12.4 Some errors can be corrected on some states

In another one of their escapades, Alice prepares a quantum object in some state |\psi\rangle and sends it to Bob. But en route, the object is intercepted by a malicious third party, Eve, who changes its state by applying one of a prescribed list of unitary operations U_1,\ldots,U_n, chosen with probability p_1,\ldots,p_n, respectively. Let’s assume that Alice and Bob know the set of possible unitaries (which we can think of as errors), along with the associated probabilities, but they do not know which particular unitary operation was chosen by Eve in this run of their experiment. Can Bob reconstruct the state |\psi\rangle?

The answer is “yes, but only sometimes” — it depends on the original state |\psi\rangle.

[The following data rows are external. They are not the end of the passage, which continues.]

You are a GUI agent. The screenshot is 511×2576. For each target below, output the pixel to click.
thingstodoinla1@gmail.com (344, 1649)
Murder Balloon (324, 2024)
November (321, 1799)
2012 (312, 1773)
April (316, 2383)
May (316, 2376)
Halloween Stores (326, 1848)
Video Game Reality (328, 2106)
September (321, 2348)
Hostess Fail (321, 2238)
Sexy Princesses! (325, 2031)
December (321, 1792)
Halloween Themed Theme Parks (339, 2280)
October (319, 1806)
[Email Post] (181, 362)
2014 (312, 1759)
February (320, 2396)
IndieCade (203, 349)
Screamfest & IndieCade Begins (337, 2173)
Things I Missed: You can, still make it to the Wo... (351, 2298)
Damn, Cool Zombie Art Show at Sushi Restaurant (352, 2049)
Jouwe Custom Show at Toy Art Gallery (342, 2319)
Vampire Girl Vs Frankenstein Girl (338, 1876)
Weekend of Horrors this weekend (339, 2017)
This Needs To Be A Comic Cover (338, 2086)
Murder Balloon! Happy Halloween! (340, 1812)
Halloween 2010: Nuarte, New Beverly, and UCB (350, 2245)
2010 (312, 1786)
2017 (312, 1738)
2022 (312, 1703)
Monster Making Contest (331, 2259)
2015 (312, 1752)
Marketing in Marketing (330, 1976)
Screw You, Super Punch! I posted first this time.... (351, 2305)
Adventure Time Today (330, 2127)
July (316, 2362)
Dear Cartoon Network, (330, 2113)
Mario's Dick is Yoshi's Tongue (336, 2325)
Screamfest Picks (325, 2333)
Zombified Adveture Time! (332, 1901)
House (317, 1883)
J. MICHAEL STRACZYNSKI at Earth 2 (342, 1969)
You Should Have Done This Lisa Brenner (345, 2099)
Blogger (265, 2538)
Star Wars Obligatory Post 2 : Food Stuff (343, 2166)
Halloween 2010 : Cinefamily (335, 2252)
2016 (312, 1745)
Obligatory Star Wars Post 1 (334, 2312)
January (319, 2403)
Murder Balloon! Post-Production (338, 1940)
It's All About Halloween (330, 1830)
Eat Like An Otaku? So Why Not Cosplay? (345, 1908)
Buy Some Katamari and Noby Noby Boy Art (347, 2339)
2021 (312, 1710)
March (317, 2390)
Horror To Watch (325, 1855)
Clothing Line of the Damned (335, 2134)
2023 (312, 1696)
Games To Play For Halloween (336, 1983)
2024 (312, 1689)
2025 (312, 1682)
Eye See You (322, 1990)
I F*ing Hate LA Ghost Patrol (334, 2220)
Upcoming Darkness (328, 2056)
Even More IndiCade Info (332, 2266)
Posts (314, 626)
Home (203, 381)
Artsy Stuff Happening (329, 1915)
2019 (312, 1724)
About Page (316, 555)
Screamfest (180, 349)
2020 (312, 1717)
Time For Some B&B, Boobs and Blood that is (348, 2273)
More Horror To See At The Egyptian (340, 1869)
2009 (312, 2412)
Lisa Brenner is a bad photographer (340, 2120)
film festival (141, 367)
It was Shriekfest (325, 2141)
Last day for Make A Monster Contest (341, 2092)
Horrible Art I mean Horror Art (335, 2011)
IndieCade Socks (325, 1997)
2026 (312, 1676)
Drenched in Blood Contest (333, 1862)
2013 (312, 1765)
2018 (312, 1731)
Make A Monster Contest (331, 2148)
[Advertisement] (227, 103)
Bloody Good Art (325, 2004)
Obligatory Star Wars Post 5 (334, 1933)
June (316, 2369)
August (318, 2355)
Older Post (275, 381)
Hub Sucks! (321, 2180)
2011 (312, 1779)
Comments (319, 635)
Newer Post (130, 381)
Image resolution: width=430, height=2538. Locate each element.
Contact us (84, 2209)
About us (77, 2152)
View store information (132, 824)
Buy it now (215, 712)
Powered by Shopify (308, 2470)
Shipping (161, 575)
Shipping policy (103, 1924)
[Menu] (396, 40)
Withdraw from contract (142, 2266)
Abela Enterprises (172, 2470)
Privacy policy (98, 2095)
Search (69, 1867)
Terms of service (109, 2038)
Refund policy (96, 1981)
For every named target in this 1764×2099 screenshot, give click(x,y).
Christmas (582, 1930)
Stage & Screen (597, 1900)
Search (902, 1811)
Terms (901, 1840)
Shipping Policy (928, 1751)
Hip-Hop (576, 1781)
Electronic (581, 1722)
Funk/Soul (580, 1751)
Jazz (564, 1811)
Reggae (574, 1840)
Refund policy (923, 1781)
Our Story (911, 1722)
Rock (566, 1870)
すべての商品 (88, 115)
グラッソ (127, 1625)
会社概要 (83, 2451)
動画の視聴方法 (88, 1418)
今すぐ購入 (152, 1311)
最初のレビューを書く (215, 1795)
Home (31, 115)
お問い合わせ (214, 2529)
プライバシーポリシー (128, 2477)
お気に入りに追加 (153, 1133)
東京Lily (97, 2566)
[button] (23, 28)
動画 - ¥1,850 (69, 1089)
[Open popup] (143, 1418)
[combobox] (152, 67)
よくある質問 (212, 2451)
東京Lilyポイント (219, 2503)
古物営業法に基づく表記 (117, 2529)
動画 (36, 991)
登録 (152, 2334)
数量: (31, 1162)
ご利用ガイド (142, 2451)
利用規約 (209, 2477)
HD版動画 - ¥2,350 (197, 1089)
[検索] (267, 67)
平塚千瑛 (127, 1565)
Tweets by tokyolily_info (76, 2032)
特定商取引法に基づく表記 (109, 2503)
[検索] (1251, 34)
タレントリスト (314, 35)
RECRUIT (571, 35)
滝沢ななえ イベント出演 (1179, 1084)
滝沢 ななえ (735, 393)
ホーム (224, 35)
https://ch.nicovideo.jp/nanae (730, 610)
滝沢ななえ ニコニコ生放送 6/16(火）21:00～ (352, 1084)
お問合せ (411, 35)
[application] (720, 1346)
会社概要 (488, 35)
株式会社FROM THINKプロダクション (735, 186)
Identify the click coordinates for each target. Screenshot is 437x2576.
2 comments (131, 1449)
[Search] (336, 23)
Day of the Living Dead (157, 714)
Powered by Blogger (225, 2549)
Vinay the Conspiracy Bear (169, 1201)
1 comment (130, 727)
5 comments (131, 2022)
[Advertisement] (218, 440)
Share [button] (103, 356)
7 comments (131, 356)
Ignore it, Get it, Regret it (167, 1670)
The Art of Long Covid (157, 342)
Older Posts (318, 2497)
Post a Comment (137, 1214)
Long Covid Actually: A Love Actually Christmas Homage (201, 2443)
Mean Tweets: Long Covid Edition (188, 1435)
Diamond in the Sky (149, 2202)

Let \mathcal{H} be the Hilbert space pertaining to the object, and let \mathcal{C} be a subspace of \mathcal{H} that contains |\psi\rangle. Write \mathcal{C}_i to denote the subspace of \mathcal{H} given by the image of U_i applied to \mathcal{C}, i.e. \mathcal{C}_i \coloneqq \{U_i|\phi\rangle \mid |\phi\rangle\in\mathcal{C}\}. Suppose that these subspaces are all orthogonal to one another: for each |\phi\rangle\in\mathcal{C}, we have \langle\phi|U^\dagger_i U_j|\phi\rangle = \delta_{ij} (and if none of the U_i are equal to the identity, then we also ask for each \mathcal{C}_i to be orthogonal to \mathcal{C}). Assume that the unitary applied by Eve was U_k. Then all Bob has to do to reconstruct |\psi\rangle is

• perform a measurement, defined by projectors on the subspaces \mathcal{C}_i for i=1,\ldots n
• identify k
• apply U_k^\dagger.

Things hopefully become clearer with an example. Consider an object composed of three qubits, and define the subspace \mathcal{C} to be the span of the two basis vectors |000\rangle and |111\rangle. Suppose Eve applies one of the following four unitary operations, each with equal probability: \begin{aligned} U_0 &= \mathbf{1}\otimes\mathbf{1}\otimes \mathbf{1} \\U_1 &= X\otimes\mathbf{1}\otimes \mathbf{1} \\U_2 &= \mathbf{1}\otimes X\otimes \mathbf{1} \\U_3 &= \mathbf{1}\otimes\mathbf{1}\otimes X \end{aligned} That is, the identity, or the bit-flip on the first, second, or third qubit. These four operations generate the four subspaces \begin{aligned} \mathcal{C} = \mathcal{C}_0 &= \Big\langle|000\rangle,|111\rangle\Big\rangle \\\mathcal{C}_1 &= \Big\langle|100\rangle,|011\rangle\Big\rangle \\\mathcal{C}_2 &= \Big\langle|010\rangle,|101\rangle\Big\rangle \\\mathcal{C}_3 &= \Big\langle|001\rangle,|110\rangle\Big\rangle. \end{aligned} which actually span the eight-dimensional Hilbert space \mathcal{H} of the three qubits, giving us a decomposition into orthogonal subspaces: \mathcal{H} \cong \mathcal{C}_0 \oplus \mathcal{C}_1 \oplus\mathcal{C}_2 \oplus \mathcal{C}_3

So suppose Alice prepares |\psi\rangle=\alpha|000\rangle+\beta|111\rangle (which is indeed a vector in \mathcal{C}), and Eve ends up applying U_3, the bit-flip to the third qubit. This generates the state (\mathbf{1}\otimes\mathbf{1}\otimes X)|\psi\rangle = \alpha|001\rangle+\beta|110\rangle \in \mathcal{C}_3. The projective measurement on these subspaces tells Bob that the new state is in the subspace \mathcal{C}_3, and hence the original state can be recovered by the operation U_3^\dagger=\mathbf{1}\otimes\mathbf{1}\otimes X.